Collection entries

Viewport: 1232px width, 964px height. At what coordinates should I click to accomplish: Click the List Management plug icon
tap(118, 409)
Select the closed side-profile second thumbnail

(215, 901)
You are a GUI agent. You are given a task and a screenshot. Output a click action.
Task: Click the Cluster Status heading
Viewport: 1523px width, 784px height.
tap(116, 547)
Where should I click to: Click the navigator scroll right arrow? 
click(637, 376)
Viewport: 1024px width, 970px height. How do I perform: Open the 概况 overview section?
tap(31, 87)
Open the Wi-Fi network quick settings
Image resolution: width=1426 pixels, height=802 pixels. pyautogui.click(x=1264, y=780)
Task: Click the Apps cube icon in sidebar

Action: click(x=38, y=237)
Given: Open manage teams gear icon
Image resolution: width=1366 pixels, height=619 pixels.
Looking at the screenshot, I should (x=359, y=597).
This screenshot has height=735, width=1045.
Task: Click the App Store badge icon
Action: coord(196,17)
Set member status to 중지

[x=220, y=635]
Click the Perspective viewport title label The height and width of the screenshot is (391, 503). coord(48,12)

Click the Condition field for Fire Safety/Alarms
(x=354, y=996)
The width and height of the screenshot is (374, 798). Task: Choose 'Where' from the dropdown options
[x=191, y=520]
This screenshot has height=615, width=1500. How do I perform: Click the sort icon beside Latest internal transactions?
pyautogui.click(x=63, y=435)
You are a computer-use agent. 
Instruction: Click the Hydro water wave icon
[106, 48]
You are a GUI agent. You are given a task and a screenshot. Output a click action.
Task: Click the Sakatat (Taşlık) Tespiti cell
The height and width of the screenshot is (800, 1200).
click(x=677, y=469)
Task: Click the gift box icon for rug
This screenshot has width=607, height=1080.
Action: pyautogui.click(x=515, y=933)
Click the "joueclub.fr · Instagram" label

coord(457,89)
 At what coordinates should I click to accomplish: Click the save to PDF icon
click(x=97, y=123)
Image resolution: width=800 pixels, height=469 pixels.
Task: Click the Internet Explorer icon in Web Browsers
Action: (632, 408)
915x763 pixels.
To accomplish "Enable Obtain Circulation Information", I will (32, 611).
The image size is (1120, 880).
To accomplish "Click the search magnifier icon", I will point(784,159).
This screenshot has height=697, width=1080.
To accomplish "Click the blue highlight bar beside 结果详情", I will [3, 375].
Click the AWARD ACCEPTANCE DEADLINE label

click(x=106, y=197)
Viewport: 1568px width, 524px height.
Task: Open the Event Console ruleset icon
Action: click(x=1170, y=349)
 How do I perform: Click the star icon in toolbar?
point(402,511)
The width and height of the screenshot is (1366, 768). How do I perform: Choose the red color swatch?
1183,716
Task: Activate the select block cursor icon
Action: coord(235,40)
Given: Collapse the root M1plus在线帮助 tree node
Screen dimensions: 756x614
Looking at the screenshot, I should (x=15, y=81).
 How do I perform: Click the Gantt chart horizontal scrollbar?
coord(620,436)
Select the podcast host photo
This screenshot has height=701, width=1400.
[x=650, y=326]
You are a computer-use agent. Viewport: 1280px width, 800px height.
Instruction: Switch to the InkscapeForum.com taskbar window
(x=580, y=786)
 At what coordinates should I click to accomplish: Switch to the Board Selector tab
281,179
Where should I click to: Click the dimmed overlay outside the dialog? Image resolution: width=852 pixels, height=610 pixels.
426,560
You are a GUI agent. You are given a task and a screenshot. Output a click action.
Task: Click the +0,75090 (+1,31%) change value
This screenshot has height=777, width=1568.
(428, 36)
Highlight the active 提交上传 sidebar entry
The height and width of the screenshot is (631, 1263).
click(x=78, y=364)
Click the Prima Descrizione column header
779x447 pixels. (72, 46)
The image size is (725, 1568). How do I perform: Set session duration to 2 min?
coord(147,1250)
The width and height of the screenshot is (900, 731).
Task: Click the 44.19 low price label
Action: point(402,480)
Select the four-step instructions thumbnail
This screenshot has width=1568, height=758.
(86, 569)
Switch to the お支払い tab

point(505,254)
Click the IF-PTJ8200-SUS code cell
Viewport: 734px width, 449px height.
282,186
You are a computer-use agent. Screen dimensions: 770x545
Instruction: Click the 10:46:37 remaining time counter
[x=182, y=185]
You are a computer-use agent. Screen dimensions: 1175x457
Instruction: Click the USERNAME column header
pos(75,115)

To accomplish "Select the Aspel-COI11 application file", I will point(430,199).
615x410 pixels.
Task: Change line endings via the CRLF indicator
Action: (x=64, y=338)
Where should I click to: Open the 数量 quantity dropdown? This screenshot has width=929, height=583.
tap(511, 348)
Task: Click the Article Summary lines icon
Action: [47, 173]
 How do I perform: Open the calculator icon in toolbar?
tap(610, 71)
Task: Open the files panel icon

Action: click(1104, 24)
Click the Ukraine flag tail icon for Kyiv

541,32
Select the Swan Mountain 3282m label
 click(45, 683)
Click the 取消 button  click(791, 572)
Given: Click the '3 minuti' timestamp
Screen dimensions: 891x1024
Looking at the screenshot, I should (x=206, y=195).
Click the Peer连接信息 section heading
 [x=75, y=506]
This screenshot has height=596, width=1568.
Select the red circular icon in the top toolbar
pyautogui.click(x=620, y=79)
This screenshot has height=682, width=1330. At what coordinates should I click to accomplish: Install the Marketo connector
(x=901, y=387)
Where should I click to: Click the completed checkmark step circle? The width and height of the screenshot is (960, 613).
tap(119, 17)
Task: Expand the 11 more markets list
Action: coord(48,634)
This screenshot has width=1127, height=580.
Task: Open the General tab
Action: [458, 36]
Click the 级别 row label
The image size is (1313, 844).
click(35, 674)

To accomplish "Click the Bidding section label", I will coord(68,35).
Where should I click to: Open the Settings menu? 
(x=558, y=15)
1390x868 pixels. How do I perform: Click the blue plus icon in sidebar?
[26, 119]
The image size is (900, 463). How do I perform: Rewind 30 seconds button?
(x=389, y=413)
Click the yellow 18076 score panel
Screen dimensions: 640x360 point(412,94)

TASK DETAILS
For every line above with the word "agent" in it, make a copy.

ANSWER SPACE
You are a GUI agent. You are given a task and a screenshot. Output a click action.
You are a computer-use agent. 
You are a GUI agent. You are given a task and a screenshot. Output a click action.
You are a computer-use agent. Viewport: 1280px width, 800px height.
You are a GUI agent. You are given a task and a screenshot. Output a click action.
You are a computer-use agent. Screen dimensions: 770x545
You are a computer-use agent. Screen dimensions: 1175x457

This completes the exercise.